Exercise set:
• a. Condense the paragraph beginning "In this study, blood from ten healthy male subjects" in the article on platelet-rich plasma into a bulleted list that keeps its main facts.
• b. According to the article on platelet-rich plasma, which preparation led the chondrocytes to secrete more hyaluronan?
• c. Put this sentence from the article on platelet-rich plasma into Spanish: "Both hyaluronan and lubricin are involved in joint lubrication."
[Opening Excerpt provided section]
What is the deal with Platelet-Rich Plasma?

Recent treatments for joint pain due to cartilage damage are focusing in the area of less invasive solutions, and platelet-rich-plasma (PRP) is of interest to many clinicians and researchers alike. Platelets are particles in the human bloodstream that contain biological building blocks for tissues such as cartilage. The building blocks in platelets that are theorized to assist in healing include various growth factors and cytokines. The benefit of PRP are that it is a low cost and minimally invasive technique using the client’s own blood, however there is little known about the optimal method for preparing the PRP for the specific purpose of cartilage repair. It is important to find the most beneficial mixture because the growth factors and cytokines that will be released onto the client’s tissue could have very different and potentially detrimental results with only small changes in the concentrations. This particular study was conducted to investigate two different formulas, which have previously been shown to be beneficial, on human cartilage cells and the effects these different formulas will have on these cells.

In this study, blood from ten healthy male subjects was used to prepare two PRP solutions as well as a platelet poor solution (PPP) as a third comparison. The first platelet preparation (P-PRP) had a relatively low concentration of platelets and very few leukocytes. The second preparation (L-PRP) had high concentration of both platelets and leukocytes. The researchers tested these three preparations on cartilage taken from four male subjects all over the age of sixty-two with grade II osteoarthritis who were undergoing major knee surgery, meaning that they had pretty worn cartilage. The cartilage samples were broken down to extract the actual chondrocytes, which are the cells in charge of building new cartilage. Then the samples of chondrocytes were placed in the PRP formula for seven days. There were three preparations of each of the formulas; five, ten and twenty percent concentration of each PRP in order to assess various dose possibilities. Seven days was chosen because the clinical protocol includes a follow up injection at that time.

The growth of the chondrocytes was measured at one hour, three and seven days; genetic markers were measured at seven days; and hyaluronan and lubricin protein levels were also checked at the seven-day marker.

All three preparations increased growth of the chondrocytes, at all three times, but the P-PRP had a significantly increased cell growth on the seventh day. The genetic expressions tested also seemed to favor the P-PRP formula for stimulus of chondrocyte growth, however it appears that the L-PRP also promoted this growth, but through different pathways involving the leukocytes present in this formula. Surprisingly the PPP formula was also able to change the genetic expression similarly to the P-PRP samples, and it is theorized that simply having the plasma proteins and growth factors present in blood plasma will also positively affect cartilage repair. The L-PRP chondrocytes tended to secrete more hyaluronan, but both the L-PRP and the P-PRP caused similar secretion of lubricin. Both hyaluronan and lubricin are involved in joint lubrication.

The findings of this study suggest that more research is needed in this area, and there needs to be consideration taken into account as to the actual biological process that you want to be happening. This study has shown that different formulas of PRP and even PPP all seemed to provide positive effects on the cartilage, but through different pathways, indicating that some formulas could be more useful for different patients depending on their history.
[Closing Excerpt provided section]
[Opening The data section]
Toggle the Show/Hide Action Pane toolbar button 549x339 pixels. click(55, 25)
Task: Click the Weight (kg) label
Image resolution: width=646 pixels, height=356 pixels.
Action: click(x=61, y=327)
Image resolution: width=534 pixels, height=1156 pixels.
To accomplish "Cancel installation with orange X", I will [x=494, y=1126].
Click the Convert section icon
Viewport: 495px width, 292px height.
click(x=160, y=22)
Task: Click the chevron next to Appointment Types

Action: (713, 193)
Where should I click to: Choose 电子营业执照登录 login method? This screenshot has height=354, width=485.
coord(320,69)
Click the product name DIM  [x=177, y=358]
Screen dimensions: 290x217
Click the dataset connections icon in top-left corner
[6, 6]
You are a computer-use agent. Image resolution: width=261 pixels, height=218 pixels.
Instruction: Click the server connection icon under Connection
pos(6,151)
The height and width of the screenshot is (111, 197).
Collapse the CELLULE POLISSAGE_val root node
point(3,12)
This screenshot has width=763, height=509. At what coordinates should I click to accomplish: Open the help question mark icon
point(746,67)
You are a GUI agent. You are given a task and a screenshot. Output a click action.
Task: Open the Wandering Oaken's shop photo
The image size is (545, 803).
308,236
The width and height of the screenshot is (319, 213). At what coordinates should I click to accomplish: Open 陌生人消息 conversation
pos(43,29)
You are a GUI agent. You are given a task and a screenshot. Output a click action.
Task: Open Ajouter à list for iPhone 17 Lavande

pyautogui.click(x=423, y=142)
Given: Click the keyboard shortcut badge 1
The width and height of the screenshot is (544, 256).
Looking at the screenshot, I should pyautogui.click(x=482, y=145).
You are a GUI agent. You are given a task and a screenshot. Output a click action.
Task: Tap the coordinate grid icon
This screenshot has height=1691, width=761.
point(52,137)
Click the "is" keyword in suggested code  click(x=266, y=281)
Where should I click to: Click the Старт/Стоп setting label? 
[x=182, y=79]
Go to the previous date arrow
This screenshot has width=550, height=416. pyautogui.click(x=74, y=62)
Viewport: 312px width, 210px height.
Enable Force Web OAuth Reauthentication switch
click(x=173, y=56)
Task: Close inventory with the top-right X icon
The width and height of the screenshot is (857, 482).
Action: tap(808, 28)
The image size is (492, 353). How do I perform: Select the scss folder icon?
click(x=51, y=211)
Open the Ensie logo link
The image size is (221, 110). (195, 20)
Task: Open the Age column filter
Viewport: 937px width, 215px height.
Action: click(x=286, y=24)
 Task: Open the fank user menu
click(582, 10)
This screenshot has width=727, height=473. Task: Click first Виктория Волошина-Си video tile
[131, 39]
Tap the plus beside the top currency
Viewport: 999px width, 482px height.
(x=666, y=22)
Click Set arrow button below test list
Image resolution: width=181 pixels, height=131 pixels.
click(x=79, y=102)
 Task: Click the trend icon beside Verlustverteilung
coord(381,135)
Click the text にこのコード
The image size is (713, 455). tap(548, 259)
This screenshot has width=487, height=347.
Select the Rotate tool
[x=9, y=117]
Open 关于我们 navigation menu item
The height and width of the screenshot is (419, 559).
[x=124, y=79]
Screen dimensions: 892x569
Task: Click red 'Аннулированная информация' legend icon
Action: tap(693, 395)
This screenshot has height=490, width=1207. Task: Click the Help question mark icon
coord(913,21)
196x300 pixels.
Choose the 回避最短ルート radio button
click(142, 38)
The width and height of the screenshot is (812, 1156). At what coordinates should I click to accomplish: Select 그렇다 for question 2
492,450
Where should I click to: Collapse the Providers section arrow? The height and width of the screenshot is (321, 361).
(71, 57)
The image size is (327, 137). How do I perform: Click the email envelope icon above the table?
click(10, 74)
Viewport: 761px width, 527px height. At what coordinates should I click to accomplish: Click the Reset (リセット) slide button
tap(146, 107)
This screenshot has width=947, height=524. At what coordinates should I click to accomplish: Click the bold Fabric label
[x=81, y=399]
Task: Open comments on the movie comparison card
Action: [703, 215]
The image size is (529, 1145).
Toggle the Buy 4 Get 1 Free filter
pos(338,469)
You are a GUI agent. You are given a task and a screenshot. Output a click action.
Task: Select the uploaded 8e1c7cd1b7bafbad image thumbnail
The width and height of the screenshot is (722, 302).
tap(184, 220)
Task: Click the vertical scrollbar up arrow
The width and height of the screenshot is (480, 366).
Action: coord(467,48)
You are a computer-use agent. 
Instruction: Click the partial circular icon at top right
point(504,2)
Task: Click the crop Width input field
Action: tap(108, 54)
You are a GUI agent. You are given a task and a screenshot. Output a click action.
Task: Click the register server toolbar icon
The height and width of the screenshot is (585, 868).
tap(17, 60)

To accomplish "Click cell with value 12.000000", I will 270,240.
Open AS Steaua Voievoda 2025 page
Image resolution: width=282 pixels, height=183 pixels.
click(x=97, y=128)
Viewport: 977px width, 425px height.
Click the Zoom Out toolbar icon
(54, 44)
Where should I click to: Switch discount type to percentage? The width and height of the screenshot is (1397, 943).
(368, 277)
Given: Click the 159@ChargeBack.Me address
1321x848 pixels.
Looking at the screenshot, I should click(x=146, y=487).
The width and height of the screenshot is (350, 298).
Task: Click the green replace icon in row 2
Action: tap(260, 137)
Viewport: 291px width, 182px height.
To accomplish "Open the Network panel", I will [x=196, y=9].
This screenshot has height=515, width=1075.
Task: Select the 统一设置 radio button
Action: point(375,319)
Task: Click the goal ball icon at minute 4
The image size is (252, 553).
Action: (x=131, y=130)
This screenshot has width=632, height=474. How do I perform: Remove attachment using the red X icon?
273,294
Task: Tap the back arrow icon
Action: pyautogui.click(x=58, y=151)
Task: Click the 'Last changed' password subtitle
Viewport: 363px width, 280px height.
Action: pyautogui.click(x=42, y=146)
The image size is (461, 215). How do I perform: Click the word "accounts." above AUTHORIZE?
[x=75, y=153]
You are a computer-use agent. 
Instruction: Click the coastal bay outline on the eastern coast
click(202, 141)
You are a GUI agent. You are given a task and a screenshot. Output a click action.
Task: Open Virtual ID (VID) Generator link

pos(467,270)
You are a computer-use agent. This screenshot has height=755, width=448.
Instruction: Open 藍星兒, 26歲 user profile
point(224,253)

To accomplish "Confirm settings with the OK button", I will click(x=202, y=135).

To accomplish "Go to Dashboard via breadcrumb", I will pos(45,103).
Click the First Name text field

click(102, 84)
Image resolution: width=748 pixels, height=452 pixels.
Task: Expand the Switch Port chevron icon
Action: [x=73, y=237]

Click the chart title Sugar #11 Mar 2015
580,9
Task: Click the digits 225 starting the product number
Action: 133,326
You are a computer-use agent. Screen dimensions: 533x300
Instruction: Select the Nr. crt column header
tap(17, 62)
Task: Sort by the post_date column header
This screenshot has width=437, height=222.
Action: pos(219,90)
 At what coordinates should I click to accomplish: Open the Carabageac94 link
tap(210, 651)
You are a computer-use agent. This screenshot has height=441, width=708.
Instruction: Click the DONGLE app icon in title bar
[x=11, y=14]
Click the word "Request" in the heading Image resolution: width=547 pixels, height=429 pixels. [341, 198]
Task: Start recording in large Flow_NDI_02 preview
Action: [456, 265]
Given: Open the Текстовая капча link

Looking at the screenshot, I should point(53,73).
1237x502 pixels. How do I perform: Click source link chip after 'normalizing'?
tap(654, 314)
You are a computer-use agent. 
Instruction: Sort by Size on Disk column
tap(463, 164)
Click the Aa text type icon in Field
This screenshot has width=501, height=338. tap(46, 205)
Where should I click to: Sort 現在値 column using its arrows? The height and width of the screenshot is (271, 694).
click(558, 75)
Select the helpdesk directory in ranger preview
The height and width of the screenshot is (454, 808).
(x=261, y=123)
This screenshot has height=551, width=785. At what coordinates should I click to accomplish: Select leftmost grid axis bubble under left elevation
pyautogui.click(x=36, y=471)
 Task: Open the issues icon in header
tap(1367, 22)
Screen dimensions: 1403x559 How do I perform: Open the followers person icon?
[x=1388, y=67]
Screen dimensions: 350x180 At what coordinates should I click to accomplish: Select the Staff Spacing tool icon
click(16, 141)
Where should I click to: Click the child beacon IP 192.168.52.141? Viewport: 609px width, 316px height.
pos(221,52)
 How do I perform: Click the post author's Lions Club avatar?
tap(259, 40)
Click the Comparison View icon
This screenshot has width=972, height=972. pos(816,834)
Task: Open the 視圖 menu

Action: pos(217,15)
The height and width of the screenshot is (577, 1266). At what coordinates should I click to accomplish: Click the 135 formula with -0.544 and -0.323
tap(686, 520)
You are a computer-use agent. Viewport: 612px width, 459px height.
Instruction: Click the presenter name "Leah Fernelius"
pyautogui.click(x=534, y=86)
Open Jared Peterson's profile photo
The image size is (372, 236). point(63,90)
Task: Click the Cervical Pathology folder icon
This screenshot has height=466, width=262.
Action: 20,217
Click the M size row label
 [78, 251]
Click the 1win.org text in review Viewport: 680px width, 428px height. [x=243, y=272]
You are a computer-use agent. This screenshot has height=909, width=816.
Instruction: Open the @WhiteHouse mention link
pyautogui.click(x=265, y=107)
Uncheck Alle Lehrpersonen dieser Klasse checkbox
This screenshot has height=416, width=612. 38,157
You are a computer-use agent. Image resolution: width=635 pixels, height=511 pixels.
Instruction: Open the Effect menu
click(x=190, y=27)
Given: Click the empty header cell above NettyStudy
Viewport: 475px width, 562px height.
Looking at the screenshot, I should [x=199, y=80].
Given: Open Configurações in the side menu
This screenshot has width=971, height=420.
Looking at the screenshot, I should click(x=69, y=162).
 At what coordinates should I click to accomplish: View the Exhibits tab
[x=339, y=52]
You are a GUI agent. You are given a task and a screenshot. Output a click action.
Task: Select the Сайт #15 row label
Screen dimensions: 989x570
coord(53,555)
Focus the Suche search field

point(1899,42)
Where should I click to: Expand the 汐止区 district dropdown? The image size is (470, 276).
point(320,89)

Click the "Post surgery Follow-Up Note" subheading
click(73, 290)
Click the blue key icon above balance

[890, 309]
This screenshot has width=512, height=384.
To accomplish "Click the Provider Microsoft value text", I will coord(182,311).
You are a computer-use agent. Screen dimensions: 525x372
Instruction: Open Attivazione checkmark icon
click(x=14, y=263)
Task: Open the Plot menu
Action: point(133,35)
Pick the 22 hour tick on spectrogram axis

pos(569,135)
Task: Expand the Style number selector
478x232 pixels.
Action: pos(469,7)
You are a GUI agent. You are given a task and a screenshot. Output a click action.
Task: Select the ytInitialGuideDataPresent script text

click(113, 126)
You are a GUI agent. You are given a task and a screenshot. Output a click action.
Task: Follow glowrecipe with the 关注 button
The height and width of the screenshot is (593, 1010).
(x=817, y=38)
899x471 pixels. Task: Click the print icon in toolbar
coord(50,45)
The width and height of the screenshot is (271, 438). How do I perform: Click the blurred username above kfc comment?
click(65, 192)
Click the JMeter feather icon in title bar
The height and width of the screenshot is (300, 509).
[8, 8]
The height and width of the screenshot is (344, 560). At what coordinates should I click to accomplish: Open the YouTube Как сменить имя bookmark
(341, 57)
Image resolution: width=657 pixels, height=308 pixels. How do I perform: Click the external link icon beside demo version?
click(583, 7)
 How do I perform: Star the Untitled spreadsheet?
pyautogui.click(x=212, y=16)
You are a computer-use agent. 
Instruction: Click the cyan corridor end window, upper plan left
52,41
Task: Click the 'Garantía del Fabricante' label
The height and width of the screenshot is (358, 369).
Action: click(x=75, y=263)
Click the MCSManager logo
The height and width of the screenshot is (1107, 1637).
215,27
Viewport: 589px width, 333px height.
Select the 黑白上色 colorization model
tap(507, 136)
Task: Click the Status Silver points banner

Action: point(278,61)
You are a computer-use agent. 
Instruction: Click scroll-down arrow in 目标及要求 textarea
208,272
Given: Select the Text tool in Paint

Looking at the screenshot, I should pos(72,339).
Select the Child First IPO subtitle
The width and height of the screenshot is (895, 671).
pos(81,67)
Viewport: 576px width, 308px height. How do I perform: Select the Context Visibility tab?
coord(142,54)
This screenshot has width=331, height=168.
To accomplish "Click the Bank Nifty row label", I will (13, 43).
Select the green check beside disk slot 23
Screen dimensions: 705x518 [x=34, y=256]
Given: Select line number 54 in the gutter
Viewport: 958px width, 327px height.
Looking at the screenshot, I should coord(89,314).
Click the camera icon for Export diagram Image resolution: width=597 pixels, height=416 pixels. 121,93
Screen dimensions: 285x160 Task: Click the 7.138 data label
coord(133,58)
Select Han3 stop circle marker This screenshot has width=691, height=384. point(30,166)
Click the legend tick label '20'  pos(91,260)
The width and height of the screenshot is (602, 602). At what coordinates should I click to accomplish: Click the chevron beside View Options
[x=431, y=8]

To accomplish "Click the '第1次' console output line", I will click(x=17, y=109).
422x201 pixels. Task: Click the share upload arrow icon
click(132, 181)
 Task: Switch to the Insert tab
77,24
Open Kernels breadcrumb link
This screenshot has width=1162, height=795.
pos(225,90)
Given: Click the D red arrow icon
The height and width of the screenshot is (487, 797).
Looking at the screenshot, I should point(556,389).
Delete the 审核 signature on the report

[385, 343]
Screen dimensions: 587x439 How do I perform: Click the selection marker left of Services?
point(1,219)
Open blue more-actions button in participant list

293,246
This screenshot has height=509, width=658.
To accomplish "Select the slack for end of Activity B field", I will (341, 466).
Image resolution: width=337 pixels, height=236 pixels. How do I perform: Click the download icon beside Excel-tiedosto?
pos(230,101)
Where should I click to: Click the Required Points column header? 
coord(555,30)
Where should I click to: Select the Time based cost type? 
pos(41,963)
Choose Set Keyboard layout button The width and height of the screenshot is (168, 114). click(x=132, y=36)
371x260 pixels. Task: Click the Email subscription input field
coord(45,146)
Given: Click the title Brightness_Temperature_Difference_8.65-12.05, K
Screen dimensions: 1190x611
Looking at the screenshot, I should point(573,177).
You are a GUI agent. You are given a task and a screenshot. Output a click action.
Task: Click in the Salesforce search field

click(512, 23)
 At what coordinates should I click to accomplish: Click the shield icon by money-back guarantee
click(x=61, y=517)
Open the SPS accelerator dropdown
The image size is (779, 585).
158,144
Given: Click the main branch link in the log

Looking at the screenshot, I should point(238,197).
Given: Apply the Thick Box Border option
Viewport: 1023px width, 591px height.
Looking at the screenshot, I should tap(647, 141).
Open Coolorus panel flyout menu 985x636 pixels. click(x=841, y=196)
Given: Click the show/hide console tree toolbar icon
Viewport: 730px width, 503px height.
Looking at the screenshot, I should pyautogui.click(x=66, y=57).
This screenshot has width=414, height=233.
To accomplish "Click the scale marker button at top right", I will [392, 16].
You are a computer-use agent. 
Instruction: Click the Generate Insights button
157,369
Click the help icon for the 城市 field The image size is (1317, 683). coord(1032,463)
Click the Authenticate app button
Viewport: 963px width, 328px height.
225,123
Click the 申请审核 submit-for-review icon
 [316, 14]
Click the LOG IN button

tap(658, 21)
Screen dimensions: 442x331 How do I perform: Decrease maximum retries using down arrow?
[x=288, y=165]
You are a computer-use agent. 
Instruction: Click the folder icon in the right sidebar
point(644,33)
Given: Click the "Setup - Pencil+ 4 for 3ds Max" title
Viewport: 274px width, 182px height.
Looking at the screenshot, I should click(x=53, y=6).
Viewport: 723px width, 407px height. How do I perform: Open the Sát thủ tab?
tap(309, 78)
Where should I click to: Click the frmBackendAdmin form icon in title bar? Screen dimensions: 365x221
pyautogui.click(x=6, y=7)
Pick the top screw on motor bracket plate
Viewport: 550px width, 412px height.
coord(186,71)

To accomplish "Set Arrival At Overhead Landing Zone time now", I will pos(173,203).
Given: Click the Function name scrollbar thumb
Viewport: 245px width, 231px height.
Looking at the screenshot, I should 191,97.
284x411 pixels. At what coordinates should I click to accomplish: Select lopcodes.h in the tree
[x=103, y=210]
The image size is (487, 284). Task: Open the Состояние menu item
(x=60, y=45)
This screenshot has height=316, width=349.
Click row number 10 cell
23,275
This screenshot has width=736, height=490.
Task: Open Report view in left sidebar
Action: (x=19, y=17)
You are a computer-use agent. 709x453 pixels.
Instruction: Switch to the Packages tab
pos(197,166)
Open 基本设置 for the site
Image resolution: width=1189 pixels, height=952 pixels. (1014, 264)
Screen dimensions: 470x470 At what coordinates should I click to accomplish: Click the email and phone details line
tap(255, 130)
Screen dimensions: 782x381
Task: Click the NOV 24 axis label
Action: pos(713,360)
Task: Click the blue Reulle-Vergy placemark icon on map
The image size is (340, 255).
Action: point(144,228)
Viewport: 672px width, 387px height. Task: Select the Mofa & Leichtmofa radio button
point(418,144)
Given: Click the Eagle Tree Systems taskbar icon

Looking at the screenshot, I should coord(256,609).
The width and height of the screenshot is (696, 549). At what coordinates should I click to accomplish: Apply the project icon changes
[Closing The data section]
Solutions in order:
• a.
- Blood from ten healthy male subjects was used to prepare two PRP solutions and a platelet-poor solution (PPP) for comparison.
- P-PRP had a relatively low platelet concentration and very few leukocytes.
- L-PRP had a high concentration of both platelets and leukocytes.
- The preparations were tested on cartilage from four male subjects. All were over sixty-two, had grade II osteoarthritis and were undergoing major knee surgery.
- The chondrocytes, the cells that build new cartilage, were extracted from the cartilage samples.
- The chondrocytes were placed in the formulas for seven days, the time of the follow-up injection in the clinical protocol.
- Each PRP was prepared at five, ten and twenty percent concentration to assess different doses.

• b. The L-PRP preparation.

• c. Tanto el hialuronano como la lubricina participan en la lubricación articular.